Product engineering management efforts focus on enterprise-wide strategies,
implementing best-practice technology regimens, maximizing resources, and
mapping out an integration plan for the entire SS&C umbrella of products as well
as third party products. SS&C research and development expenses for the years
ended December 31, 2002, 2001, and 2000 were $11,760,000, $11,291,000 and
$14,239,000, respectively.

The Company's research and development engineers work closely with its
marketing and support personnel to assure that product evolution reflects
developments in the marketplace and trends in client requirements. Historically,
the Company has issued a major functional release of its core products during
the second or third quarter of each fiscal year, including functional
enhancements, as well as an annual fourth quarter release to reflect evolving
regulatory changes in time to meet clients' year-end reporting requirements.
9


COMPETITION

The market for financial services software is competitive, rapidly
evolving, and highly sensitive to new product introductions and marketing
efforts by industry participants. The market is also highly fragmented and
served by numerous firms that only target local markets or specific customer
types. Much of SS&C's competition stems from information systems or timesharing
services developed and serviced internally by the MIS departments of financial
services firms. The major competitors SS&C faces in its primary markets include:

- Commercial lending: McCracken (subsidiary of GMAC), Midland Loan Services
(subsidiary of PNC Financial Services), Princeton Financial Systems
(subsidiary of State Street Bank), and Synergy Software.

- Financial institutions: ADP, SunGard, Thomson Financial, and TPG.

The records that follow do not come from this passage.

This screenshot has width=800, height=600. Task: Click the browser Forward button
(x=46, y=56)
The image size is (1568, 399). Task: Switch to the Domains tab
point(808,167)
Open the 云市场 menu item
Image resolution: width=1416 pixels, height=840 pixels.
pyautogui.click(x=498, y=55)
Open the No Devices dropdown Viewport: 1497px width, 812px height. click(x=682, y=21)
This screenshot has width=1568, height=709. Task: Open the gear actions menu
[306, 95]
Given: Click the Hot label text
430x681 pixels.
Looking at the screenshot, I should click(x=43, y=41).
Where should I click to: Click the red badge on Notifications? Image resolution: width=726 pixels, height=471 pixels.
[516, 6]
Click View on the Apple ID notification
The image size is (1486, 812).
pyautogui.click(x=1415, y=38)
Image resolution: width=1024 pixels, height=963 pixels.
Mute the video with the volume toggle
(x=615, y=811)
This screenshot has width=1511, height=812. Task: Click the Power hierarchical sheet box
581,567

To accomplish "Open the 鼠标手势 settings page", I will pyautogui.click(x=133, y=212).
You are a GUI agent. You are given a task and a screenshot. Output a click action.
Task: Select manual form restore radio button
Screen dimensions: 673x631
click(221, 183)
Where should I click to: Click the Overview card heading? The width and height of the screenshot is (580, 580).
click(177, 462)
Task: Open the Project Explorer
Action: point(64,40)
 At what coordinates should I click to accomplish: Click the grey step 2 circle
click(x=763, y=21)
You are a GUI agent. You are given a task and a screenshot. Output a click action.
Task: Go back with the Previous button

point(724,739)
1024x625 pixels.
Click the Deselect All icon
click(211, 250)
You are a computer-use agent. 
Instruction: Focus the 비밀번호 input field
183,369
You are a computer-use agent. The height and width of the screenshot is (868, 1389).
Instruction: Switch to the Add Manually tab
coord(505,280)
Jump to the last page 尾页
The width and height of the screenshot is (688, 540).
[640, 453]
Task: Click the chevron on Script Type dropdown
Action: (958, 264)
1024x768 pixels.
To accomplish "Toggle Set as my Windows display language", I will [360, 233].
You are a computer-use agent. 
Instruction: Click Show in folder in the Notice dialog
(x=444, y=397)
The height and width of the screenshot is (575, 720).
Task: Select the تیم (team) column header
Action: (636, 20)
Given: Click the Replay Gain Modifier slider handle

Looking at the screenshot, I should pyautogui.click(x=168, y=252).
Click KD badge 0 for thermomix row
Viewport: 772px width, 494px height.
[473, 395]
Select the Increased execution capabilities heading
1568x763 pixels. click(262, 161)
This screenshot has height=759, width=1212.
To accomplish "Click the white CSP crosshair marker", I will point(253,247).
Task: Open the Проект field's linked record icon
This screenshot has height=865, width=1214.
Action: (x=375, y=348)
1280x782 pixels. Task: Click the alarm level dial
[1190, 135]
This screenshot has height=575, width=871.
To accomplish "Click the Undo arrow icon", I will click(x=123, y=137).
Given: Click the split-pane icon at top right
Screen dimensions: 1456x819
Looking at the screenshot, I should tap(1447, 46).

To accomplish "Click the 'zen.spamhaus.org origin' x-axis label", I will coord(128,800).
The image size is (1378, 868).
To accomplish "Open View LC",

- Hedge funds and family offices: Advent Software, EZ Castle, Globe Ops and
IMS.

- Institutional asset management: Bloomberg, Charles River, Eagle
Investment Systems (subsidiary of Mellon Financial Company), FMC,
McGregor, and Thomson Financial.

- Insurance entities and pension funds: Princeton Financial Systems
(subsidiary of State Street Bank), Bloomberg, Charles River, Classic
Solutions/Tillinghast, DFA Capital Management, and SunGard.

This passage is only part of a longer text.